* [Tarefa 1]
No texto sobre símbolos religiosos, o que representa uma vela acesa em uma casa quando não está em um contexto religioso?
* [Tarefa 2]
Dê continuidade ao texto sobre o símbolo religioso, começando logo após a última frase apresentada.

* [Texto fornecido]
::::::::

O símbolo é um elemento representativo (realidade visível) que está em lugar de algo (realidade invisível), podendo ser um objeto ou ideia. O símbolo é um elemento essencial no processo de comunicação, encontrando-se difundido pelo cotidiano e pelas mais variadas vertentes do saber humano (Kuile, 2023). Embora existam símbolos que são reconhecidos internacionalmente, outros só são compreendidos dentro de um determinado grupo ou contexto religioso, por exemplo, intensificando a relação com o transcendente (Jung, 2001). Deste modo, entendemos por símbolo sagrado uma imagem visual que representa uma ideia, um indicador de uma verdade universal do inconsciente coletivo, como descrito por Jung.
No entanto, esclarece Jung (2001) se faz necessário levar em consideração o fato de que qualquer objeto ou mesmo pessoa – podem ser um símbolo religioso – ser utilizada ou fazer parte de uma celebração não lhe confere o adjetivo de religioso. A simples presença no local ou mesmo que faça parte do espaço sagrado, isso não significa necessariamente que aquele objeto seja considerado um objeto sagrado ou um símbolo religioso. Uma das formas que pode contribuir para que um objeto natural se transforme ou seja compreendido como símbolo, se deve à experiência religiosa que o fiel ou o grupo religioso vivenciou com este objeto.
Nesse sentido, o símbolo religioso é uma manifestação ou sinal da crença, expressa uma fé. É uma representação visual do sagrado. Para se tornar um símbolo religioso, faz-se necessário que haja uma motivação a partir de uma crença religiosa. Isso significa, por exemplo, que uma vela acesa em uma casa representa apenas um objeto utilizado para clarear o ambiente, mas se essa mesma vela estiver acesa em um contexto de celebração, culto ou ritual religioso, mesmo que seja na casa, rua ou no templo, ela passa a ter outro significado visto que a motivação que conduziu a vela àquele status é uma motivação religiosa, pertencente à crença ou à fé. Portanto, a pessoa que faz uso do símbolo deve ter a intenção de usá-lo como símbolo religioso. Desta forma, o símbolo perde sua interpretação natural, direta, passando a significar outra coisa. Neste caso, o símbolo adota um sentido transcendente, deixando de lado o sentido literal e comum do material utilizado (Gomes, 2020).

::::::::

* [Dados brutos]
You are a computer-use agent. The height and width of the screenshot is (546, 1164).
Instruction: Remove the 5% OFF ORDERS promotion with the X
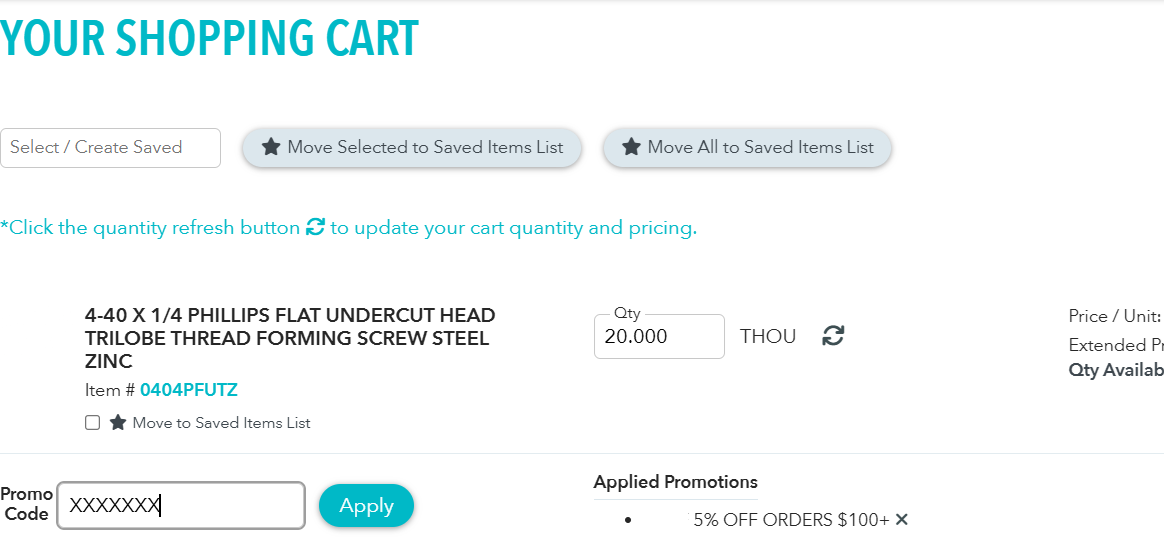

::::::::

* [Resposta do exercício 1]
Apenas um objeto utilizado para clarear o ambiente.

* [Resposta do exercício 2]
O símbolo também pode ter caráter religioso simplesmente porque a comunidade religiosa a qual está ligado assim o reconhece. A comunidade confere esse caráter e o reconhece como elemento que tem sentido e significado com relação à experiência religiosa daquele grupo. Além disso, o símbolo passa a ser objeto de veneração, adoração, proteção, adquirindo muitas vezes poderes mágicos e sobrenaturais. Existe nele uma verdade transcendental (Gomes, 2017).
Os símbolos têm valor porque dão significados que vão além do seu valor natural, indica algo que está fora dele. São sinais visíveis de uma teia de significação invisível. Adquirem um valor religioso porque estão ligados a significados que dão sentido à vida, como a felicidade, a morte e o próprio sentido da existência. O poder simbólico é um poder de construção da realidade (Teixeira, 2024).
O símbolo religioso traz consigo significados conferidos e elaborados historicamente e somente tem um significado porque o recebeu dentro de uma cultura historicamente localizada, ou seja, o símbolo não carrega nenhuma força ou poder misterioso que lhe seja intrínseco. Isso significa que ao ser transportado para outra cultura que o desconhece, ele pode adquirir outro significado. No entanto, o símbolo religioso pode induzir uma prática visto que traz à memória a ação do grupo que o venera e que o reconhece (Teixeira, 2024).
Jung (2001), postula que o significado religioso do símbolo é o atribuído pelo grupo. O símbolo religioso pode adquirir novos significados ou ser ressignificado de acordo com o andamento histórico. Por exemplo, na sociedade capitalista atual, o simbolismo do Natal cristão tomou a forma de consumismo, perdendo o sentido original da celebração católica do nascimento de Jesus. Existe também uma forma intencional de mudar o significado de determinado símbolo quando se quer deturpar ou rejeitar determinado grupo religioso ou determinada cultura. Nesse caso, as simbologias culturais ou religiosas são apresentadas de forma pejorativa ou maléfica.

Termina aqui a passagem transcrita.